I soldati ancora vivi avevano smesso di lottare perché non avevano
più forza, anche se c'era ancora odio d'avanzo. Pochi, barcollando,
cercavano ancora nemici con la spada in mano, altri svenivano per la stanchezza
o si reggevano attoniti le proprie membra ferite. Altri piangevano per
i loro capi, per la disgrazia che si era abbattuta su tutti loro, per
l'insensatezza di aver fabbricato nemici, essendone mancati a Skalik e
a Malesov, nel loro stesso seno.

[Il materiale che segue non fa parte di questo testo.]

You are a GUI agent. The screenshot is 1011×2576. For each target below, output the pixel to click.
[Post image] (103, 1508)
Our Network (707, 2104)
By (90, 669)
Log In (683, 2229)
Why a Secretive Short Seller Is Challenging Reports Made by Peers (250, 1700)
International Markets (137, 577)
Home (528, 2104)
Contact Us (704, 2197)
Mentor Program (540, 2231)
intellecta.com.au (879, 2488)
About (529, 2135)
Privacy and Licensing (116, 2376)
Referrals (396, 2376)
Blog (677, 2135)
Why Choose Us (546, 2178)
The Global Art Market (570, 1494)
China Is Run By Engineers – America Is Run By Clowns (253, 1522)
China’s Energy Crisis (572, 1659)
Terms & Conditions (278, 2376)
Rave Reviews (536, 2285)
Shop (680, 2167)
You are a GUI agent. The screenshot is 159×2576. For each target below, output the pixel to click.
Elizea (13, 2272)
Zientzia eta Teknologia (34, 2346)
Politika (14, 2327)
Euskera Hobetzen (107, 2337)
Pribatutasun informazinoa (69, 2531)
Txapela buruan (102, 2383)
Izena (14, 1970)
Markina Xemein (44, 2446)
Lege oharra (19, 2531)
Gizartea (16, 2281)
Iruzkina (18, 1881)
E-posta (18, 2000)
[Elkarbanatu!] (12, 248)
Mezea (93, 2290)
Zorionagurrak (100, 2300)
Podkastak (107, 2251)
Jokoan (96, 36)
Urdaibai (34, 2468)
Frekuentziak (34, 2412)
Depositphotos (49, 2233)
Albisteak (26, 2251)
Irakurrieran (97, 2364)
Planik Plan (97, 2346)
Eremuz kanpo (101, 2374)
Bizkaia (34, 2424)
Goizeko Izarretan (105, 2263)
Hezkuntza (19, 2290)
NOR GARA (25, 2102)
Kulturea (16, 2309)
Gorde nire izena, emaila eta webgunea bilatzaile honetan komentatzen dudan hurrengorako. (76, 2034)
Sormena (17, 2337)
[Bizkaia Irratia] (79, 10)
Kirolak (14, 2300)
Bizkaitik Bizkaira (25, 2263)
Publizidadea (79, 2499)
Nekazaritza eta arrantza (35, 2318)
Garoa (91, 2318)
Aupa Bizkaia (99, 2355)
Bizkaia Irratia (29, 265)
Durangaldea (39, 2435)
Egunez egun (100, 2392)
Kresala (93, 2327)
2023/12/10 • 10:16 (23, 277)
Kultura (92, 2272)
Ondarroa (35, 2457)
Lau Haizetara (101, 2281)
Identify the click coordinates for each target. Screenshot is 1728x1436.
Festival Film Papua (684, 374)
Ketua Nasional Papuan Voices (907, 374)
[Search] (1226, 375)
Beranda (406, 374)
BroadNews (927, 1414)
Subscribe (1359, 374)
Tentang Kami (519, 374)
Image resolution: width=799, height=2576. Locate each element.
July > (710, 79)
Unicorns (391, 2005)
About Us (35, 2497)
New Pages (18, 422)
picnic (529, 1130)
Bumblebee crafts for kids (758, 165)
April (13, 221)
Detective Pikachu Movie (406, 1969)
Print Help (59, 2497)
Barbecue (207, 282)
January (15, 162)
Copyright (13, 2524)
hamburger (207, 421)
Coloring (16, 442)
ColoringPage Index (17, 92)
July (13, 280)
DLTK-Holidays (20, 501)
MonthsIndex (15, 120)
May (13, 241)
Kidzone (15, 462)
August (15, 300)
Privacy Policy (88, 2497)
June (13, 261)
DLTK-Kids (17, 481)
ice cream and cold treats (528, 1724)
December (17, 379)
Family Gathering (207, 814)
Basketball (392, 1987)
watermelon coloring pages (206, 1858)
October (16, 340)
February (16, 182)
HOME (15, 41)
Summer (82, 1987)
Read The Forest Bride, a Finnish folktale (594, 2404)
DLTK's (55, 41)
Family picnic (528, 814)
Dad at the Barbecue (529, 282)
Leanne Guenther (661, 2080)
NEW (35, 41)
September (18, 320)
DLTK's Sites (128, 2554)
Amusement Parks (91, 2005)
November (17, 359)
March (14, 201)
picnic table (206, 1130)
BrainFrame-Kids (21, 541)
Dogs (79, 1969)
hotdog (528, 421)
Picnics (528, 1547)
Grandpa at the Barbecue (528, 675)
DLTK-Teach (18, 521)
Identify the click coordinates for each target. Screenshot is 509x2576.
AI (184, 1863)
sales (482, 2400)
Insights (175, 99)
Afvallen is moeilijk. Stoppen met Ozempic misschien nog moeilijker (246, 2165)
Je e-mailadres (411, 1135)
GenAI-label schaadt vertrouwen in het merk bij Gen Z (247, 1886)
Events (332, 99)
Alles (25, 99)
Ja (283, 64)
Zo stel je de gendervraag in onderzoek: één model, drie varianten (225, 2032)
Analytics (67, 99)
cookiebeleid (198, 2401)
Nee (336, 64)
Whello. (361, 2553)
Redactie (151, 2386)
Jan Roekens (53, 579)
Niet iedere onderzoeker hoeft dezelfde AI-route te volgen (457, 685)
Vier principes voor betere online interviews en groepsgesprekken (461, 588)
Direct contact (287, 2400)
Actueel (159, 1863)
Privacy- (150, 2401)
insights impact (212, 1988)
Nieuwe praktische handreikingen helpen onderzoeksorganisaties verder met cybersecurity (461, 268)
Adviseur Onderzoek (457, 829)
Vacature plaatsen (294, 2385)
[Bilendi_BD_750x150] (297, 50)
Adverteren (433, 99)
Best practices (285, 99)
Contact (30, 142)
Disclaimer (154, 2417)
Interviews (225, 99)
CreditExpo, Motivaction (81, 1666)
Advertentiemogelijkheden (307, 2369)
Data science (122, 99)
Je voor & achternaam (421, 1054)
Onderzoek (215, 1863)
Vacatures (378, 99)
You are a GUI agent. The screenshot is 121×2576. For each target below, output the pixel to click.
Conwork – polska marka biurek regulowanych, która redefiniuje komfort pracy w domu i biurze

Molti impazzivano e molti si lasciarono
dissanguare fino all'ultima goccia.
Così fu solo un pugno di uomini spaventati, esausti e feriti, quello
che si riunì al tramonto nel centro della valle, uniti per l'ultima
volta, innalzando lo stendardo del Calice e intonando il "Noi che
siamo i soldati di Dio..." E ciò che ha unito quel pugno di
eretici, che fino a poche ore prima si battevano mortalmente gli uni contro
gli altri, e ciò che li ha svuotati dell'odio e li ha fatti ritornare
ai loro principi, oltre le visione di Inferno e Paradiso, fu un'altra
magnifica visione, il cui ricordo ancora oggi mi dà le vertigini:
davanti a noi, in cima alla collina, in una splendida e lucente armatura
d'oro e d'argento, alzando una enorme lancia imbandierata con il colore
dell'Impero, il barone Altar Paumgartner osservava la sua opera, il frutto
della sua strategia e della sua pazienza, e circondato dai suoi nobili
cavalieri quel gigante della ragione pratica si preparava a scendere nella
valle per liquidare, senza odio né allegria, quel pugno di poveri
diavoli che un giorno avevano osato ribellarsi all'ordine mondiale.